Tuesday, October 03, 2006

grocery list cliche

reading through design magazines, one will find a number of constants in the photos. fresh flowers, always. bowls of perfect fruit here and there, of course. burning candles, perhaps an open bottle of wine, a kettle on the stove, and so on. for kitchen shots, a shopping list scrawled on a chalk board is not an uncommon sight. but I have decided, through extensive research, that these lists are not the actual shopping lists of their owners. no, they are all the same, written in the same impeccably casual hand, full of the same grocery list cliches.

I am on to them. the 10 point scheme:

1. eggs - you always have to start with an innocuous kitchen staple. eggs are a safe bet.
2. spring mix - good idea to throw in some veg at this point. you may prefix this item with organic, depends on the flavour the article is going for.
3. figs - some fruit. let everyone know you are getting your five-to-ten. but nothing common. apples are decidedly bourgeois.
4. fresh goat cheese - one can never go wrong with a cheese in the clean-up position here. try to give it the semblance of artisanality, but in reality this product will be sold at loblaws
5. bottled water - some prefer sparkling here, but the pyramid of san pellegrino on the counter usually tips off the reader that you are already well stocked.
6. limes - you will need something to squeeze into your water, not to mention those drinks you will be mixing off the bar cart that was a steal at $299 from crate and barrel. lemons are okay here, but limes will push you into the big leagues.
7. thyme - the people who live in this house are too beautiful for dried herbs, says this entry.
8. basil - better throw in a second herb here. you really do not want people thinking you used dried.
9. soy milk - now this is a little bit of a gray area. I would suggest saving this for the eclectic boho-chic kitchen. careful mixing this with the built-in subzero.
10. rack of lamb - up until now we have not seen any meats. we do not want anyone thinking we are some kind of wimp, so we need to get something red and bloody in here. try not to go wild, though, lamb is quite heavy duty enough. beef is overkill, so play it safe with the softer image of lamb.

of course this list needs tweaking depending on the kitchen. you will notice there were no even vaguely asian products listed, so clearly this would not work for a loft. a few minor changes, though, and you are good to go.

anyway, design magazines, you have not tricked me, not this time.

8 comments:

Anonymous said...

My shopping list says "chocolate chewable calcium". I wonder what that says about me. And don't say it's because I am old, my daughter loves them too.

simon said...

mila once o/d'ed on chocolate chewable calcium and now has a lifetime aversion to them. she wanted me to share this.

p.s. you will probably go hungry if all you eat is chocolate chewable calcium.

Anonymous said...

My list would probably have mccain curly fries and garlic fingers on the top of it.
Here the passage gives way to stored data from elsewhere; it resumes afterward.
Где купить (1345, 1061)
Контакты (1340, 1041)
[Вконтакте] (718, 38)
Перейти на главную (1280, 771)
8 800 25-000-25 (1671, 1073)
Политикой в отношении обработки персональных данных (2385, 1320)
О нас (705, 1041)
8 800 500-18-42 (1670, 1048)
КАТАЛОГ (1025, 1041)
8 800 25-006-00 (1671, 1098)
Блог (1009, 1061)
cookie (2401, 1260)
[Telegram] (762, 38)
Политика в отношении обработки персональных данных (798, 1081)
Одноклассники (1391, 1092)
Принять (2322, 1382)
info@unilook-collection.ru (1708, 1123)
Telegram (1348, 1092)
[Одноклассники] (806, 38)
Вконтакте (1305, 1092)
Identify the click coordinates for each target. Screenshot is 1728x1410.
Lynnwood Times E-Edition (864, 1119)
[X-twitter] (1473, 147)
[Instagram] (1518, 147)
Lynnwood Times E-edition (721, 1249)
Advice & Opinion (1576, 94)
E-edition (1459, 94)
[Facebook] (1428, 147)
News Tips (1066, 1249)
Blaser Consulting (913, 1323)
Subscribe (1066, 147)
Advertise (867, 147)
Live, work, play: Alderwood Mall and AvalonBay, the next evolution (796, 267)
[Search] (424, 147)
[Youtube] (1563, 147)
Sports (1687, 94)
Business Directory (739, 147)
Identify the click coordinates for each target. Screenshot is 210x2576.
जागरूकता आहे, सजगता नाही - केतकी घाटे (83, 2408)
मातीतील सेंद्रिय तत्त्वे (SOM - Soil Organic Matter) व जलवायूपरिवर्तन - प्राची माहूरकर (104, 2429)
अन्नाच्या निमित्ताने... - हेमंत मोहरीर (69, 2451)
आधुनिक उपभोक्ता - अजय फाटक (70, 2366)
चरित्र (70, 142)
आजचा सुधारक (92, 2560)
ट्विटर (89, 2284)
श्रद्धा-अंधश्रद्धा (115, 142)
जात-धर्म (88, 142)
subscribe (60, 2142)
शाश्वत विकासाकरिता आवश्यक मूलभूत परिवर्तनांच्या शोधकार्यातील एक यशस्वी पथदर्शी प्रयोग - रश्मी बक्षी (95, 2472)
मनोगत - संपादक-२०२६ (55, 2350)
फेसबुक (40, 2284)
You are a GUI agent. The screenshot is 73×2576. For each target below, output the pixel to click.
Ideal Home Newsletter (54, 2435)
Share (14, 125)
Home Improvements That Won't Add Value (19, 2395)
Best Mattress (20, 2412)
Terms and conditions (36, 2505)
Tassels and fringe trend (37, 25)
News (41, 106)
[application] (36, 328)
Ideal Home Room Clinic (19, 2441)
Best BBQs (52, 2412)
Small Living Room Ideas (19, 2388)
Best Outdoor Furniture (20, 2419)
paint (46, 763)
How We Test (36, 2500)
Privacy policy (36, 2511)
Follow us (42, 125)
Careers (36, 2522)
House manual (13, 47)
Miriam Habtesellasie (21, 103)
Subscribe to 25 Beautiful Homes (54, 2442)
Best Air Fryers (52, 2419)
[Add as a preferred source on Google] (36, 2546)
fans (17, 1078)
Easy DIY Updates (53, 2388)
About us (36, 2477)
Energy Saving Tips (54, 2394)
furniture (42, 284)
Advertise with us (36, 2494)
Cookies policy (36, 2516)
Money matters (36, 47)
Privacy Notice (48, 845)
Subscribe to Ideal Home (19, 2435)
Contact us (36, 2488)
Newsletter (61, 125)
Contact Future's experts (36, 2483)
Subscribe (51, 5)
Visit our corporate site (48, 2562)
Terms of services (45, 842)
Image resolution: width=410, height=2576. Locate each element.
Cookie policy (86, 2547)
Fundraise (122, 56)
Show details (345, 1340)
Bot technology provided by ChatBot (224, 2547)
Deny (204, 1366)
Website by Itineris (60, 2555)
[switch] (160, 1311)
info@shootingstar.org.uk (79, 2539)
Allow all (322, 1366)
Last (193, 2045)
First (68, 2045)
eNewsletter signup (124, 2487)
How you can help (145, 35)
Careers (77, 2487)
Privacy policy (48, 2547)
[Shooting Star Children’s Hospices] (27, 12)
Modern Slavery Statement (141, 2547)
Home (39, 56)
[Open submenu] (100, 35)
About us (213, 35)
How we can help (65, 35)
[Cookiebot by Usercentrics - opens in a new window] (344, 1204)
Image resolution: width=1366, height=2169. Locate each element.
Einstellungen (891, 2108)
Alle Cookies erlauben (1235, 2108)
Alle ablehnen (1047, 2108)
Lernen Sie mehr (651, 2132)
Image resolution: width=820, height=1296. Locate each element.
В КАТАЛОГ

And perhaps a large rotating piece of donair meat.

Anonymous said...

anonymous, i happen to know that you live alone. may i please move in with you? simon has made it clear that mccain fries, curly or straight, will never be on our shopping list again.

thanks!

Anonymous said...

We actually do have a blackboard in our kitchen, usually listing a few items that need replenishing.

Right now it says "kitchen twine, drain-o." Tomorrow I will probably add UB and SB.

It's not just in the magazines.

simon said...

can I borrow some of that drain-o? I am sorry to say that the baking soda and vinegar didn't quite cut it in our bathroom sink. need to bring in the heavy artillery.

Luke said...

Simon, I am impressed that you correctly identified the "cleanup position." I didn't know you were a baseball fan!

One day a couple of weeks ago, Aldous' chalkboard list called for the purchase of kittens and rainbows.

simon said...

what can I say, I'm a regular joe sports fan. actually I was so worried that I got that I would strike out there. so I am relieved to see that I hit one out of the park with my sports metaphor. pitcher, outfield, walk, bases! I am a baseball expert!